A ESPERA À LUZ DE “O DESERTO DOS TÁTAROS” E DA COVID-19


        A  COVID-19 impôs a boa parte da população mundial o hábito de ficar em casa, o distanciamento social. E para aqueles que buscam seguir tais procedimentos da melhor forma possível, como o autor que vos escreve, resta acompanhar as reportagens veiculadas pela TV e sites em torno da evolução do vírus no Brasil e no mundo. Além, é claro, de assistir abismado a trágica e irresponsável propagação de fake news e a vergonhosa repercussão de comentários absurdos, proferidos justamente por quem deveria conduzir com sensatez e responsabilidade os rumos do país neste momento tão turbulento.
E nisto ficamos em ritmo de espera, pensando... Nosso país conseguirá passar rapidamente por essa pandemia ou iremos ultrapassar os números assustadores de outros países? Será que teremos uma tragédia semelhante à dos Estados Unidos?

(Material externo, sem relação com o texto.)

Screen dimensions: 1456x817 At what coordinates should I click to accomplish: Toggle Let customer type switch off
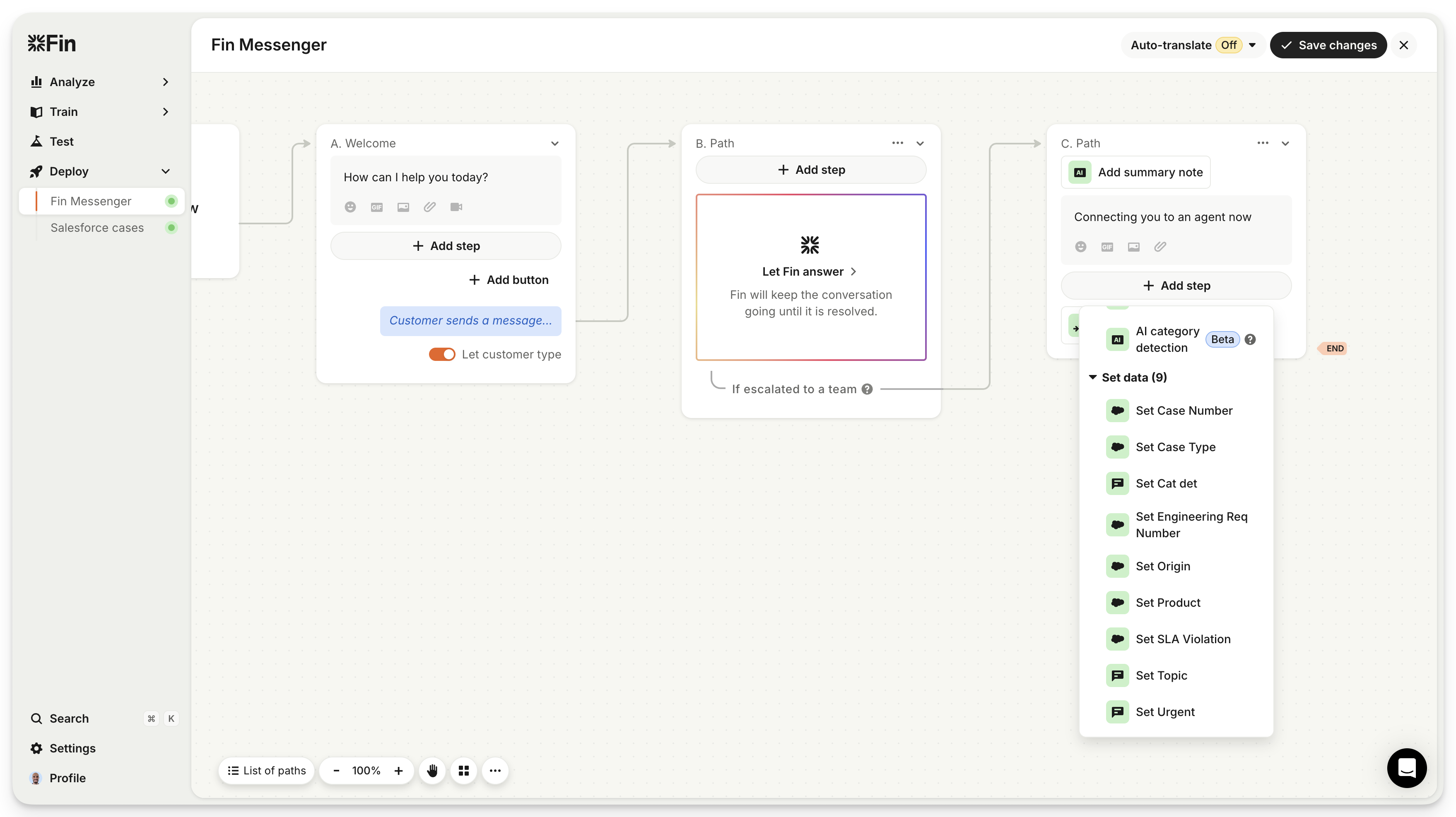[442, 354]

Ao visualizarmos os vários casos relatados pela mídia, nos indagamos: Serei atingido por esse vírus em algum momento? E a minha família, amigos, vizinhos, colegas de trabalho? Os cuidados redobrados que estamos tomando com a nossa higiene terão resultados efetivos ou serão esforços em vão?
De maneira mais trágica, embora silenciosamente, também cogitamos a possibilidade de escaparmos ou sermos mais um caso fatal que entrará para as estatísticas, se formos contaminados pelo temível coronavírus. Como se fossemos apenas números, ironicamente, sem valor.

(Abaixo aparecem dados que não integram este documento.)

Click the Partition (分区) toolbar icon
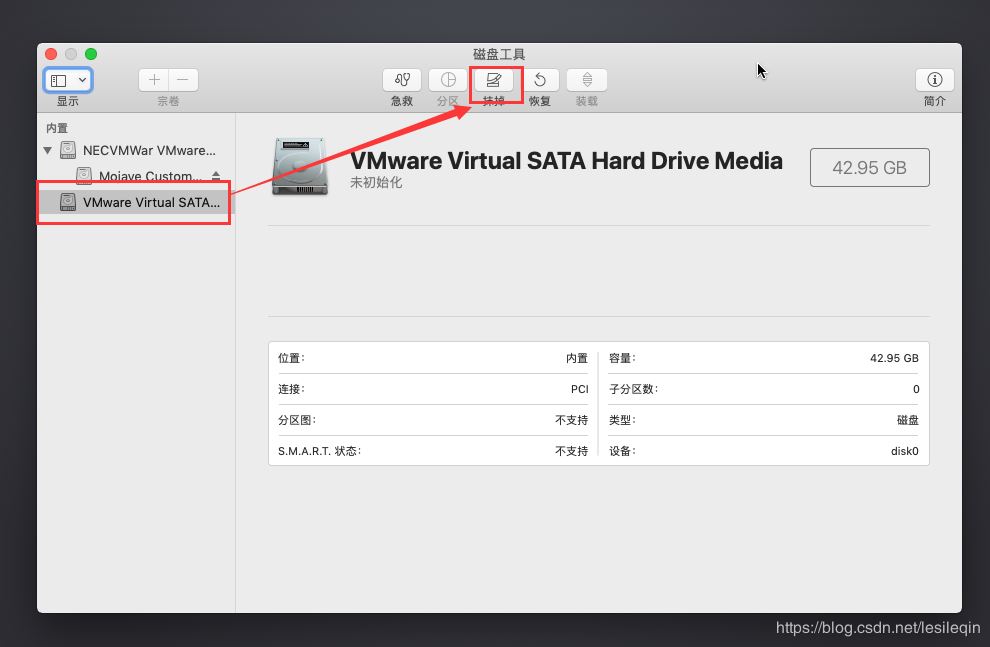 tap(448, 80)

Tais perguntas e anseios fizeram-me lembrar do livro “O deserto dos tártaros”, do escritor Dino Buzzati, um dos grandes romances da literatura italiana. Na obra, acompanhamos a trajetória de vida do soldado Giovanni Drogo, que vai servir no Forte Bastiani, um espaço localizado próximo a um deserto de onde espera-se a vinda dos Tártaros e uma grande batalha. Mas, os anos passam de maneira inclemente e tal momento nunca acontece, apesar de todos os dias serem de preparação para o aguardado instante. No entanto, a rotina torna-se tão impregnada na vida de Giovanni, que ele resolve definitivamente ficar no forte, mesmo tendo a oportunidade de sair. Sua vida segue no ritmo de uma constante espera.

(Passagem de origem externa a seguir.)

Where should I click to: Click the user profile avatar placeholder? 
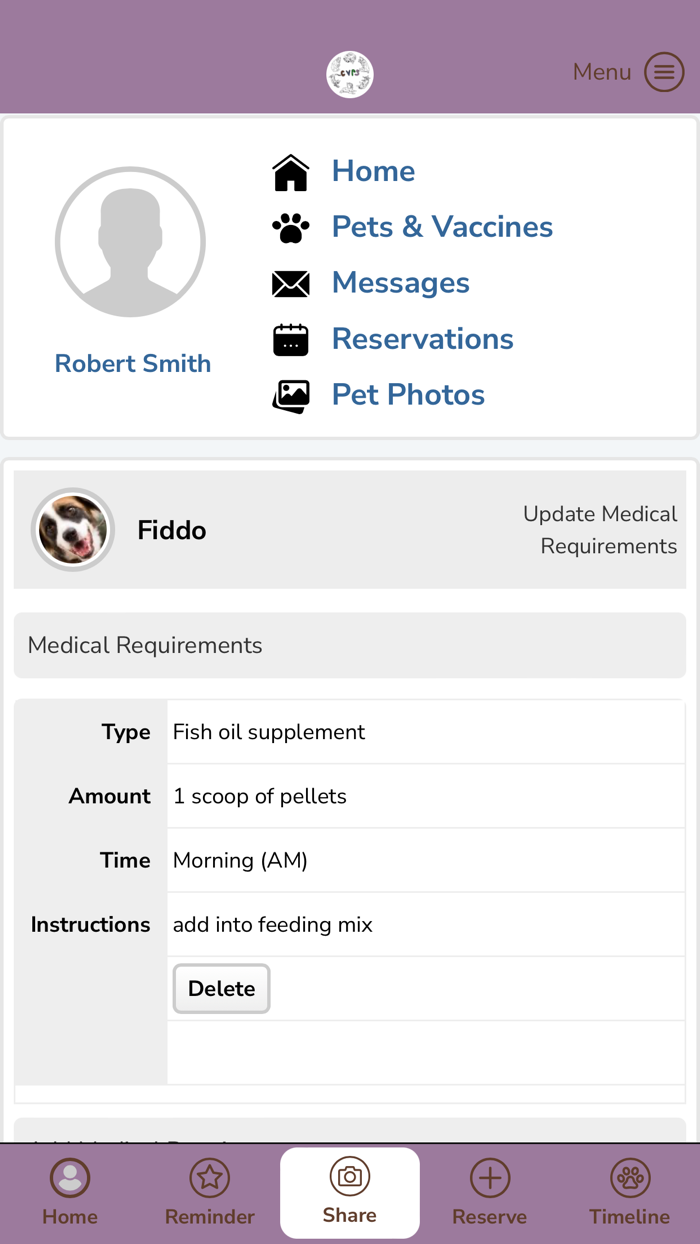(131, 242)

E assim como Giovanni Drogo, ficamos no aguardo dessa batalha, não contra outros povos, mas sim contra um inimigo invisível. Este nos encalacrou e vem relevando nossas mazelas sociais da maneira mais nítida possível, como também deixou nu o Deus Mercado (neoliberalismo), ao mostrar que não é por meio dele que devemos esperar soluções para as consequências econômicas e sociais da COVID-19. Esta faz-nos lembrar o final do romance “A peste”, de Albert Camus, no qual fica o prenúncio de que flagelos como estes não são os primeiros e muito menos desaparecem para sempre no horizonte futuro da experiência humana. O coronavírus, que há muito tempo existe e ressurge renovado, veio para desvelar que o melhor tratamento será a desconstrução do nosso perverso sistema econômico, sustentado pela força de trabalho e exploração daqueles que são as vítimas potenciais dessa pandemia.
Acredito que, após essa experiência social e individual forçada, estaremos tão impregnados desses novos hábitos e rotinas que teremos dificuldade de nos desvencilharmos deles. Além disso, espero que em nossas mentes fique a dura lição aprendida: os grandes inimigos da sociedade são aqueles visíveis aos nossos olhos.  




   E vamos continuar nas nossas casas, assim como no forte bastiane,  na espera!